Great restoration from Paul, as long as with Lyndon and Ed's and Oliver's too.

I'm just about to start one half way done. A friend that used to be a hobbyist and now works with commercial machines here brought one 75 Orione from Germany and I got it from him as he has no time to do it (I'll have to restore his Velox as part of payment, but this will be a pleasure). The group is already strip down, but the spring was very rusted and maybe 1.5 coil is stuck inside the piston... Nothing new, but I'm not sure how to remove it. Maybe some magical compound to dissolve the gunk or some physical intervention with a drill...





It has a seal kit with the fiber washers but I'd like to borrow Oliver stack idea... And the new spring I have in hands doesn't seem to be strong as it should be, I'll take measures to try to estimate its power. I don't know where it came from. The piston diameter is 5.4cm, so it seems the area is 23cm², that would require something like 210 kgf so the group can reach 9 bar...

I'm not sure if I should start a new thread for just another Gaggia restore, but I don't want to hijack Paul's great one!

Done new thread, by Dan's suggestion! :mrgreen:

Márcio.

EDIT: I just found out that this model is the Gaggia Tell...

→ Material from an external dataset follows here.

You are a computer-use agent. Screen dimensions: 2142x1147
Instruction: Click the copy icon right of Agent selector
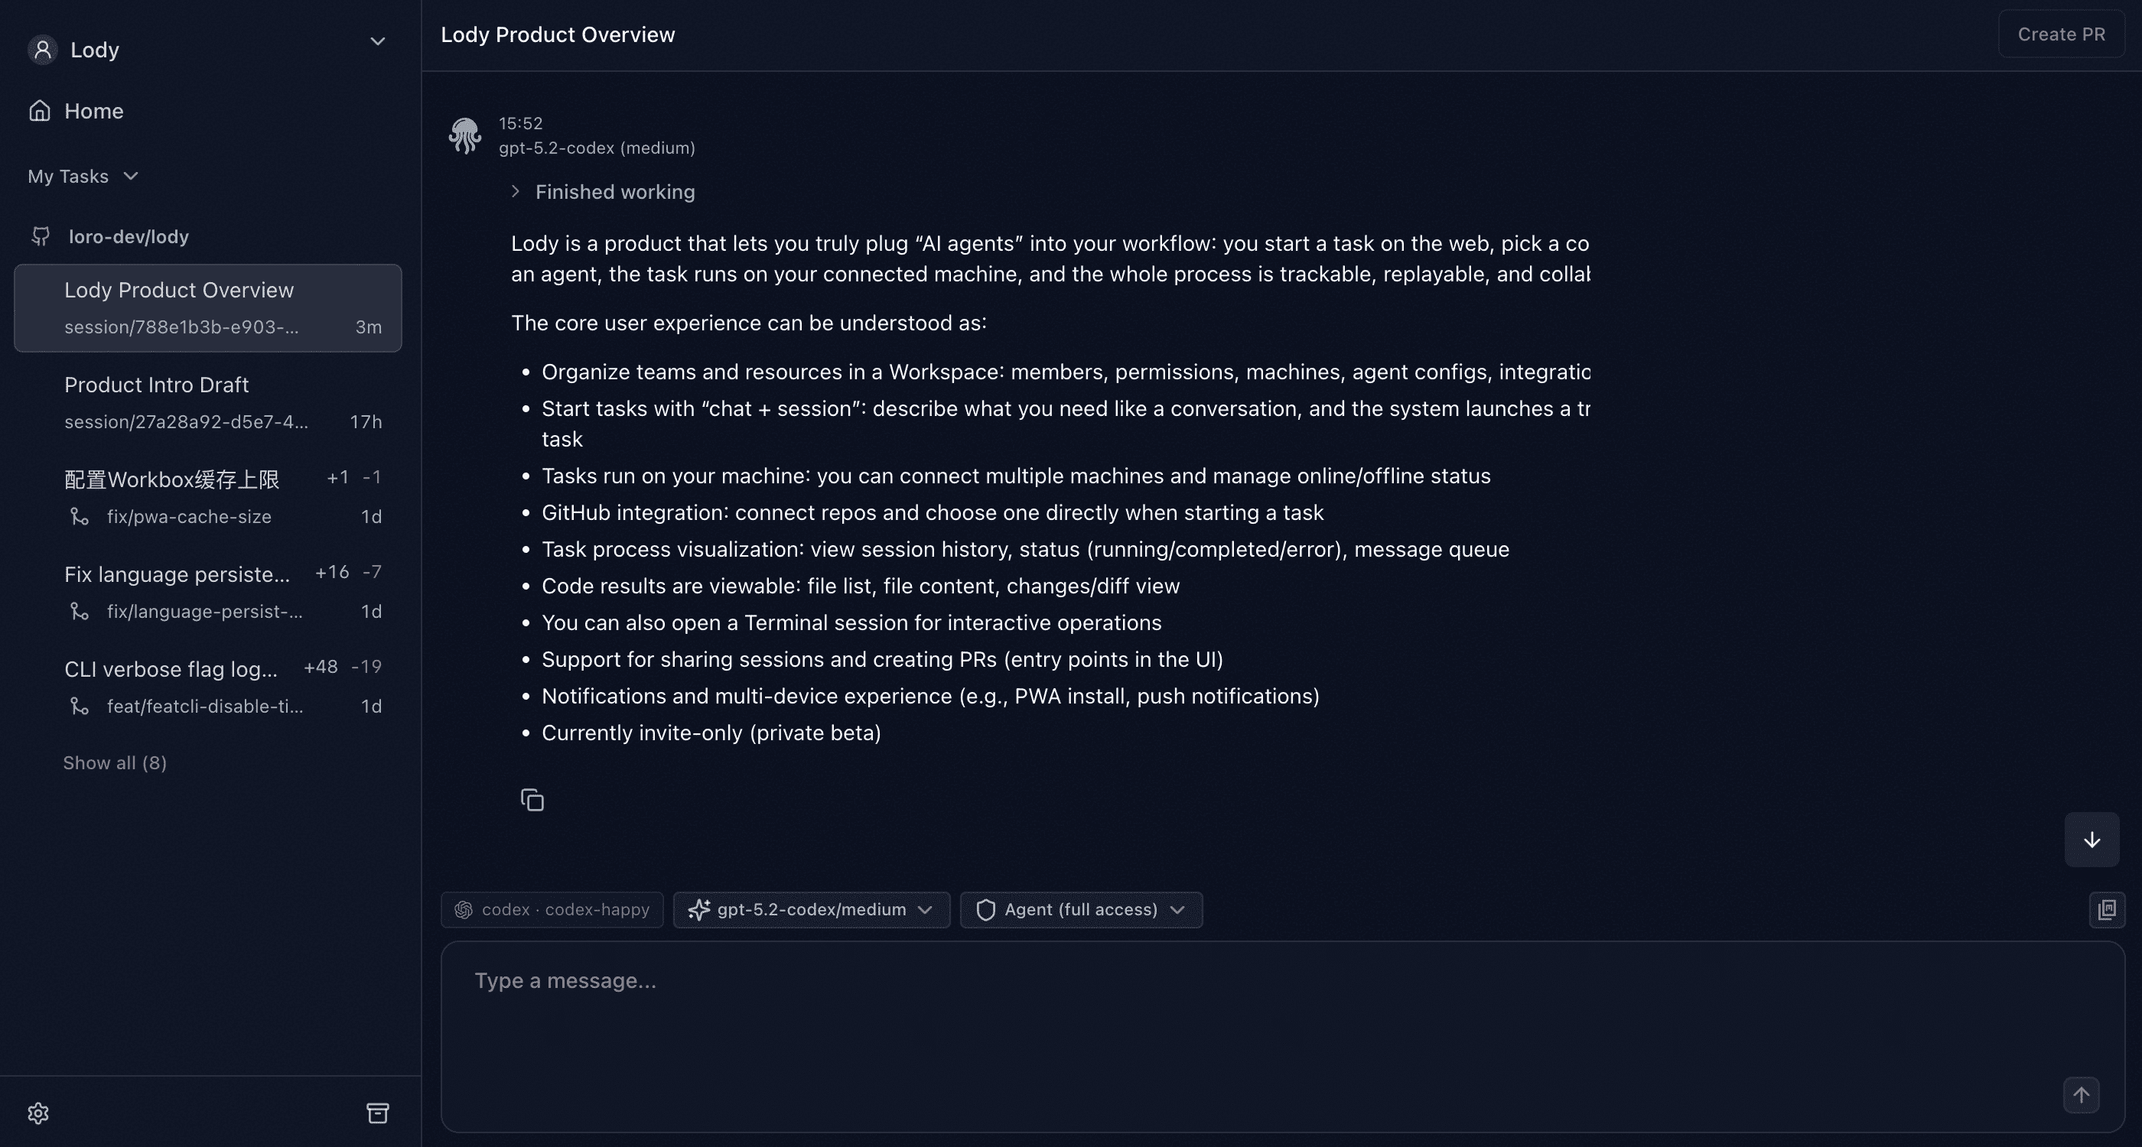[x=2106, y=909]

...split from Gaggia Orione restoration by moderator...

User avatar
Carneiro

#2: Post by Carneiro »

I've done some measures on the spring I have. Its 167mm long, 46mm external diameter, 7mm wire diameter, 12.5 coils, 14.85 pitch. The calculator I use says the rate of the spring is around 4 kgf/mm, if this is carbon steel.

What's the size of the spring when installed and how much it's compressed when it seals the chamber? If the chamber is 23cm² it would require 210 kgf and that should be around 53mm total displacement of the spring. Of course it would compress more when the lever is pulled all the way down. The limit of compression for this spring, in theory, is 63-65mm.

Márcio.

User avatar
Carneiro

#3: Post by Carneiro »

Finally I took off the piston shaft etc. Nasty rust, but now I understand the spring sit on the brass piece and the little pin is not tense when pulling the lever, only when pushing the water down - not even that, when the whole thing pushes the water the bottom part that screws into the piston is forced against the shaft, so the pin works only to pull the piston up.

But I've measured the thing and it seems the spring is 114mm installed! :shock: That would be something like from 12 to 9 bar, but maybe I'm not counting other factors and, of course, the spring could be lot less than 4 kgf/mm. But in fact this spring will be almost solid when fully cocked.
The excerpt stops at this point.